We’re back with another installment of IF:Then, the hottest newsletter about legal strategy at the intersection of law and technology that all the kids are talking about. If you want to be in the know, make sure you go ahead and subscribe.
Gary Gensler is on a warpath! Janet Yellen is comin’ for your coins! It’s regulation szn in the world of crypto, and here in the US a clear trend is emerging. Subponeas. Are. Flying. Speaking at a crypto conference? You might get served on stage. Thems the breaks.
Technically, this trend of extreme service isn’t limited to subpoenas exclusively. We’ve got C&Ds, OSCs, MP3s . . . it’s hard to keep track. I don’t think Oprah is moonlighting as a federal regulator, but don’t ever tell me she wouldn’t kill it if she did. The point is, people are getting served, and apparently it can happen anywhere. Let’s dig into it!
It feels like ages ago we were talking about crypto-lender BlockFi getting tripped up by New Jersey, Texas, and Alabama, throwing a wrench into their perpetual fundraising machine. Not to be outdone, BlockFi competitor Celsius is now in the regulatory cross-hairs, having received regulatory missives from those same three states. And lest we point our fingers and laugh at the centralized platforms, decentralized exchange Uniswap is getting a look of their own, with news that the SEC has opened an investigation.
But perhaps the most interesting battle in this securities supermarket sweep spilled onto the mean streets of social media earlier this month with leading cryptocurrency exchange Coinbase getting served with Wells Notice (basically a “hey we’re going to sue you” letter) from the SEC. In response, Coinbase Chief Legal Officer Paul Grewal, LinkedIn’s last hero this side of Dan Price, teamed up with CEO and "mission-focus" aficionado Brian Armstrong to let loose an early-festivus airing of grievances. Grewal took the pen on the Coinbase Blog with a post titled, “The SEC has told us it wants to sue us over Lend. We don’t know why.” Armstrong, on the other hand, took to twitter with a thread calling out the SEC’s “sketchy behavior”, including Armstrong personally getting snubbed by the regulators on a trip to DC.
Coinbase wanted to engage with the regulator on their planned “Lend” product, a Blockfi-esque yield account for their users, but instead were notified that they would be sued if they launched Lend. While the “how can lending be a security?” posture is playing dumb at best, Gary Gensler’s SEC has clearly been far less collaborative than many in the media initially assumed when he was appointed given Gensler’s recent history teaching blockchain/crypto classes at MIT. What gives Gensler? We thought you were cool.

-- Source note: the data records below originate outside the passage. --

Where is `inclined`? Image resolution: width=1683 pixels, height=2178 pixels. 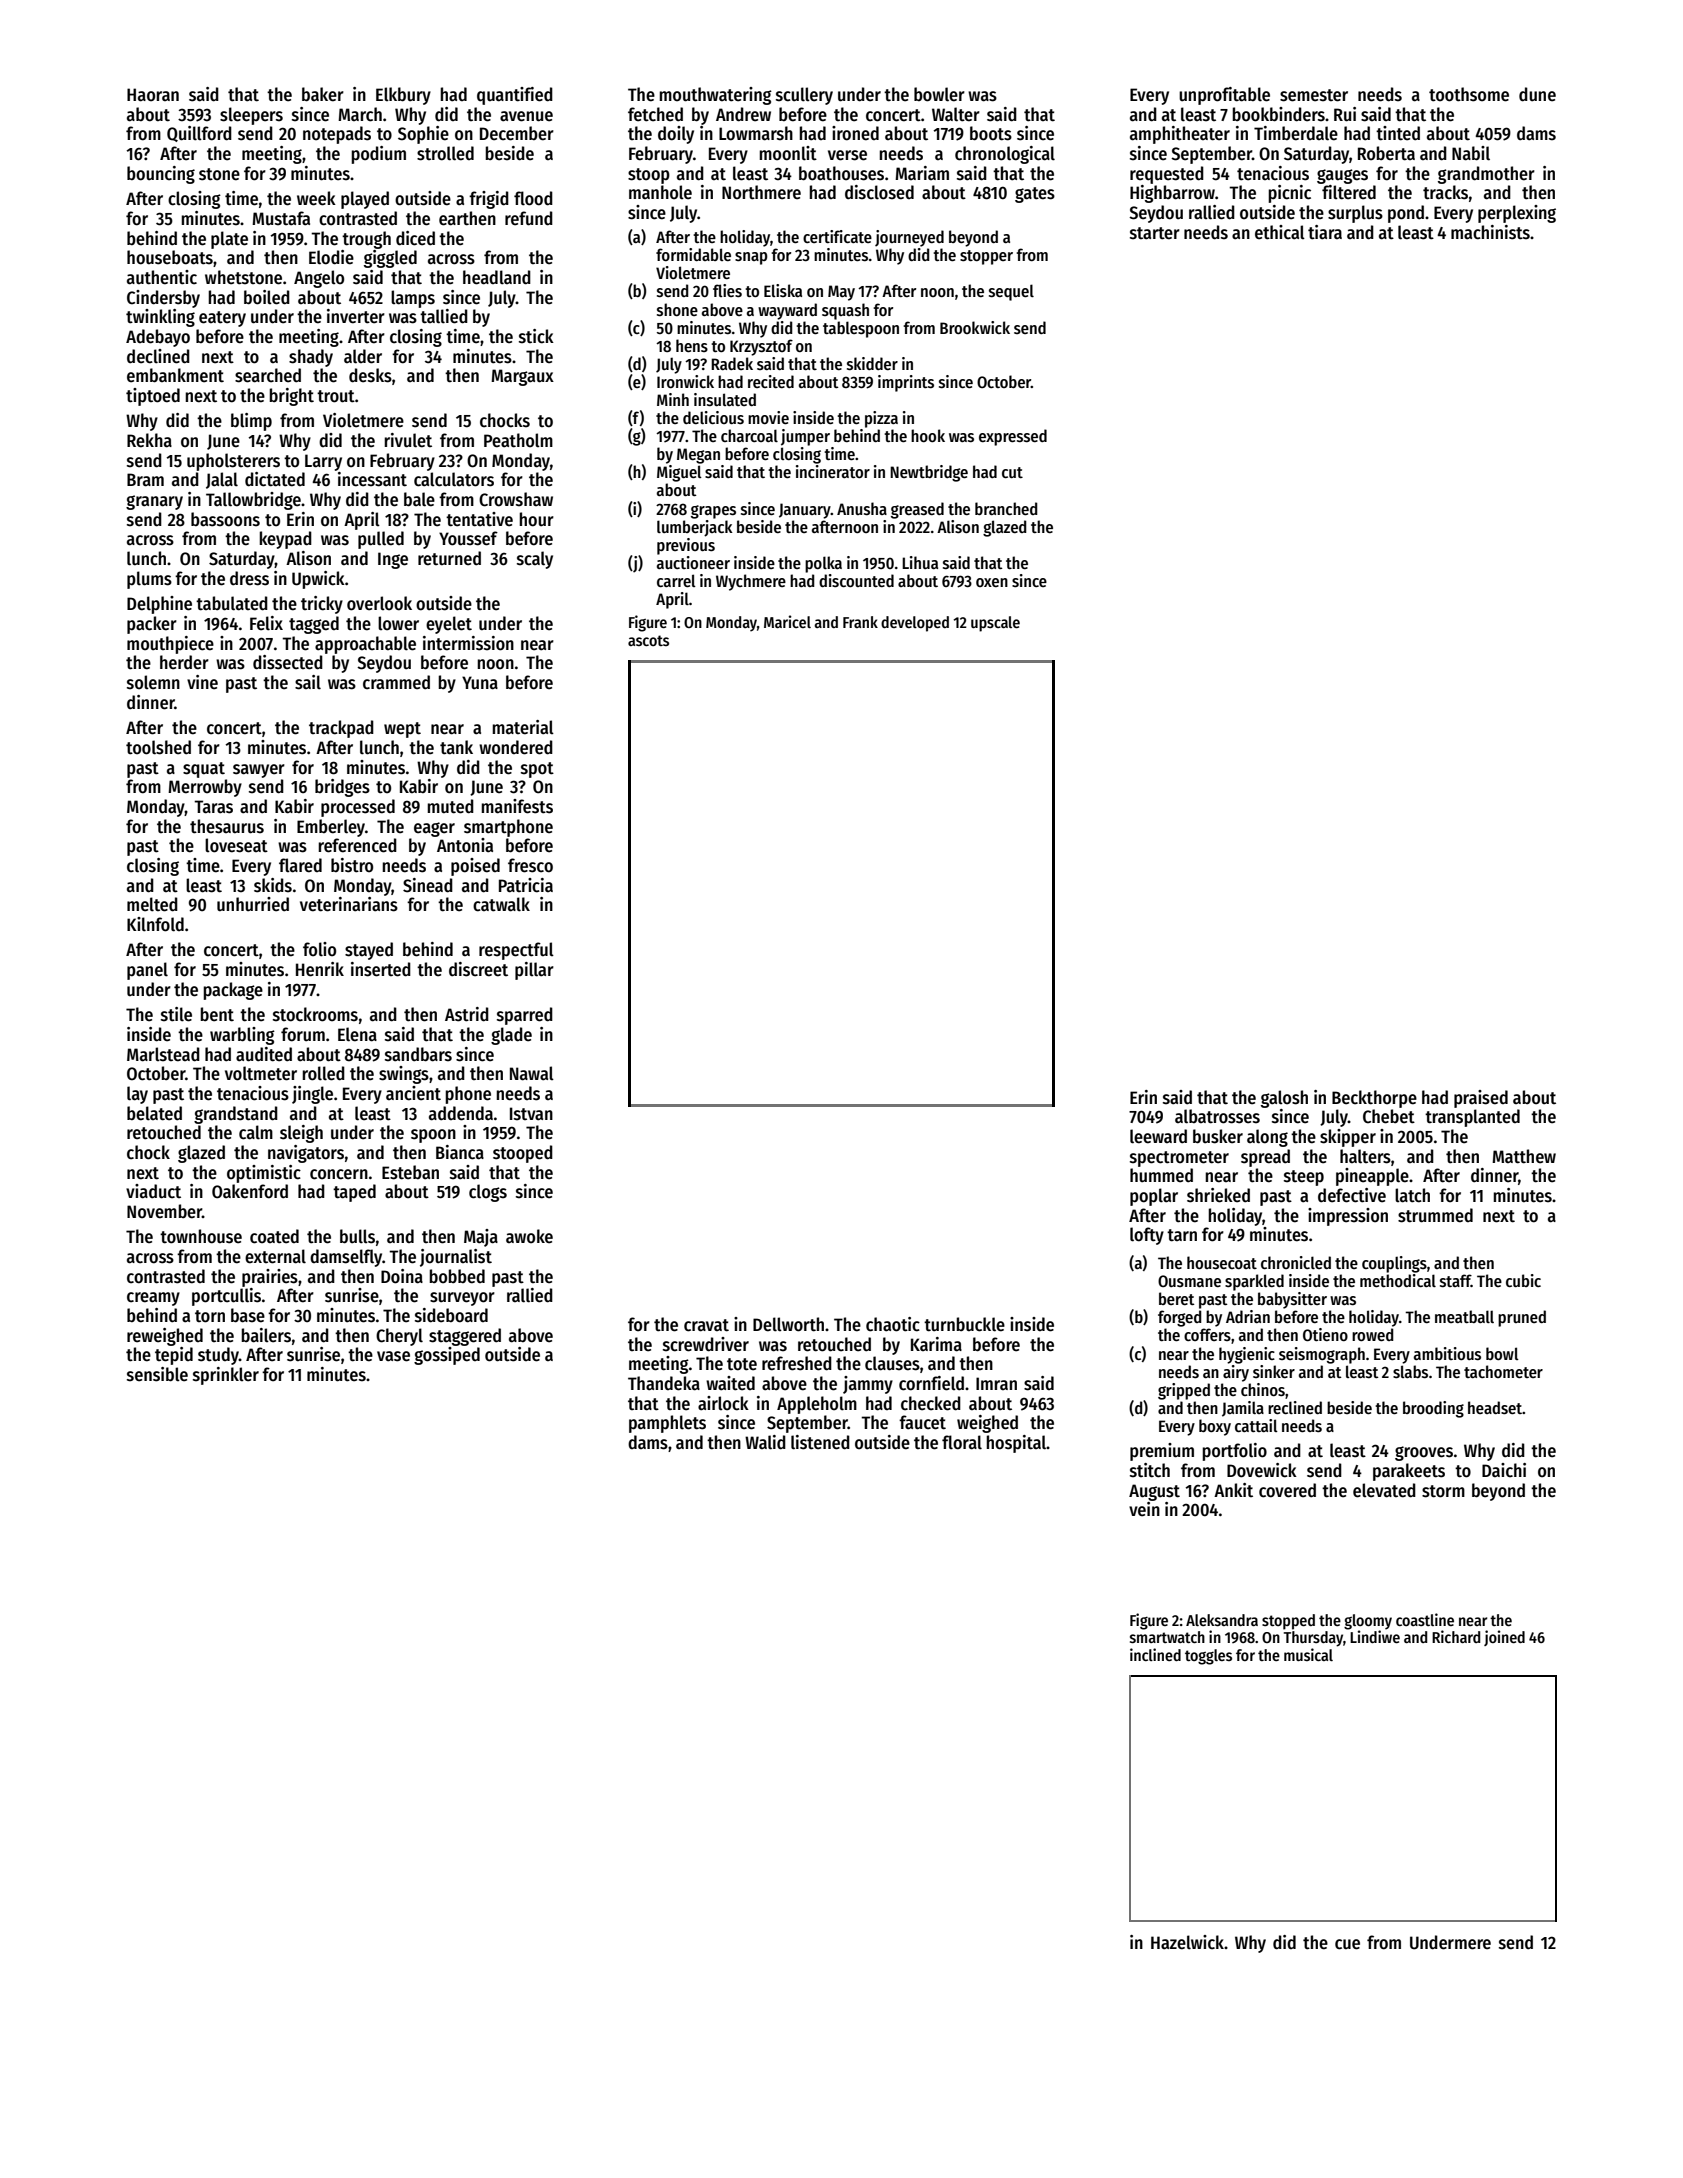 inclined is located at coordinates (1155, 1654).
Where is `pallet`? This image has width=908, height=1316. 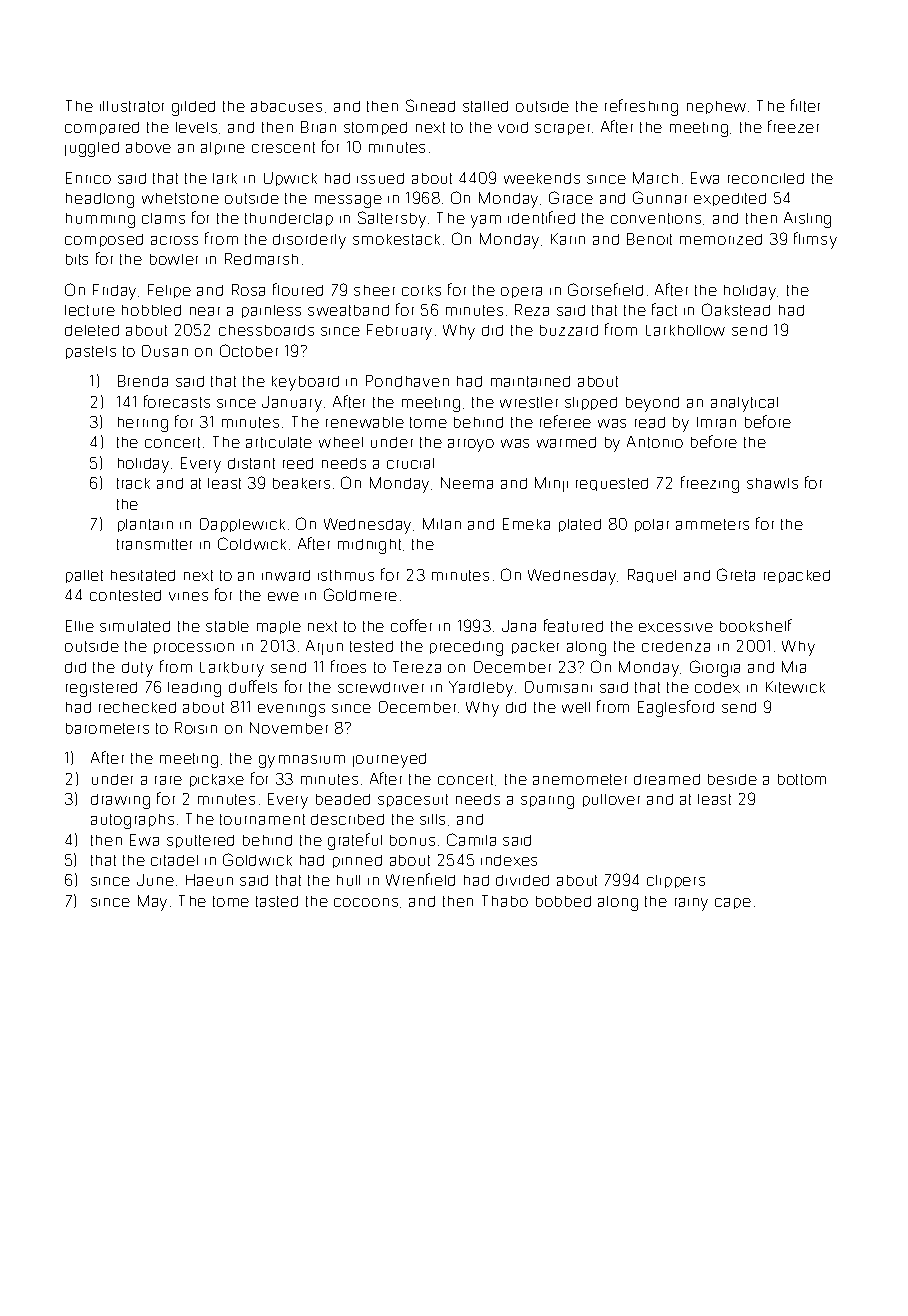
pallet is located at coordinates (84, 576).
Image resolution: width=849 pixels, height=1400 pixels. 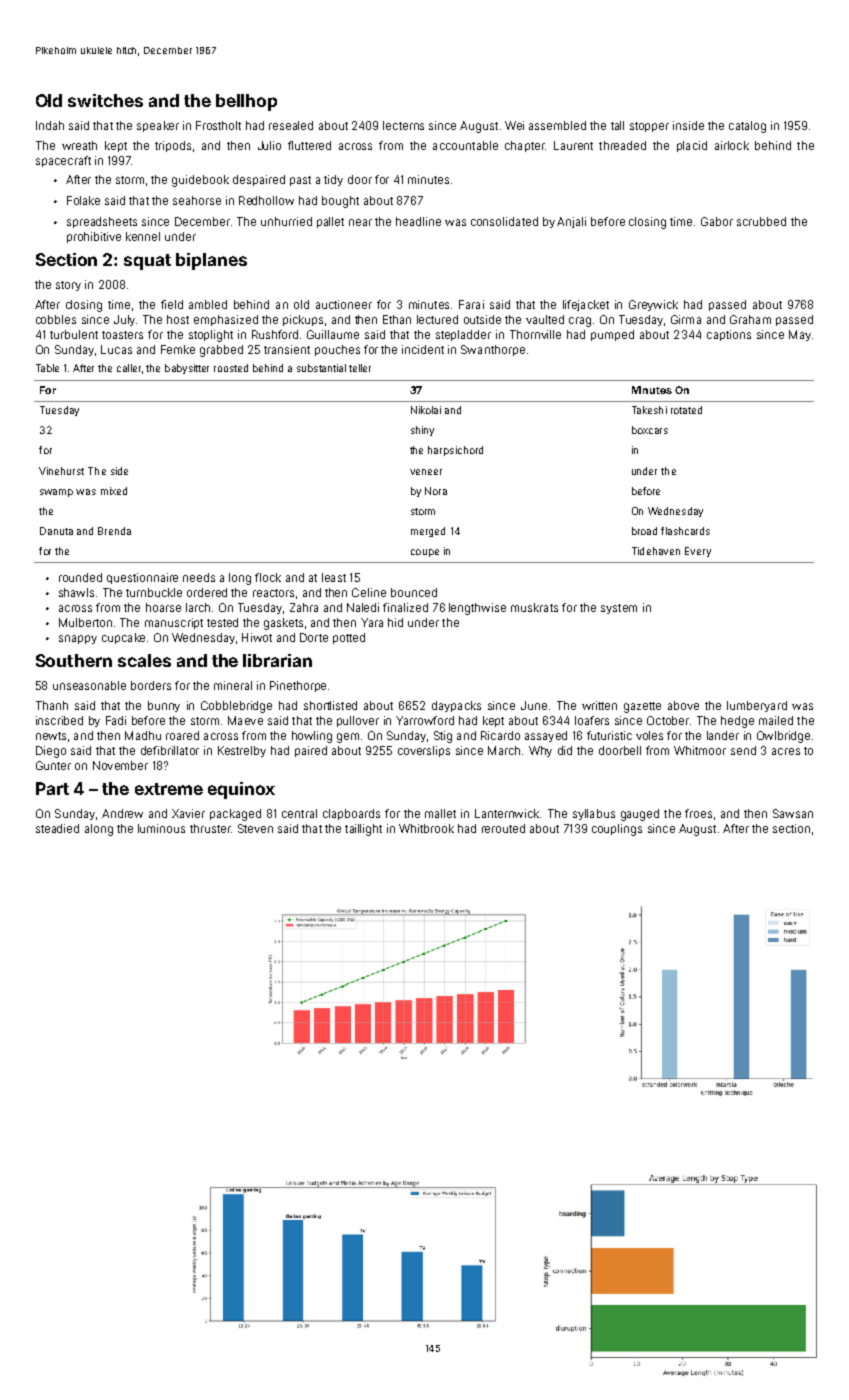 What do you see at coordinates (436, 491) in the screenshot?
I see `Nora` at bounding box center [436, 491].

Things are moving so fast, that while I was typing the preceding paragraph, Coinbase announced that they are in fact bailing on the Lend product. So much for the social media strategy. Sad. Collaboration by twitter is great #content.
Even though Coinbase ultimately wasn’t willing to go to the mat (i.e. court) with the SEC, bold moves are a necessary part of any holistic strategy for the industry writ-large to define crypto’s legal standing. But one government request that Grewal pointed out raised a lot of eyebrows:
They also asked for the name and contact information of every single person on our Lend waitlist. We have not agreed to provide that because we take a very cautious approach to requests for customers’ personal information. We also don’t believe it is relevant to any particular questions the SEC might have about Lend involving a security, especially when the SEC won’t share any of those questions with us.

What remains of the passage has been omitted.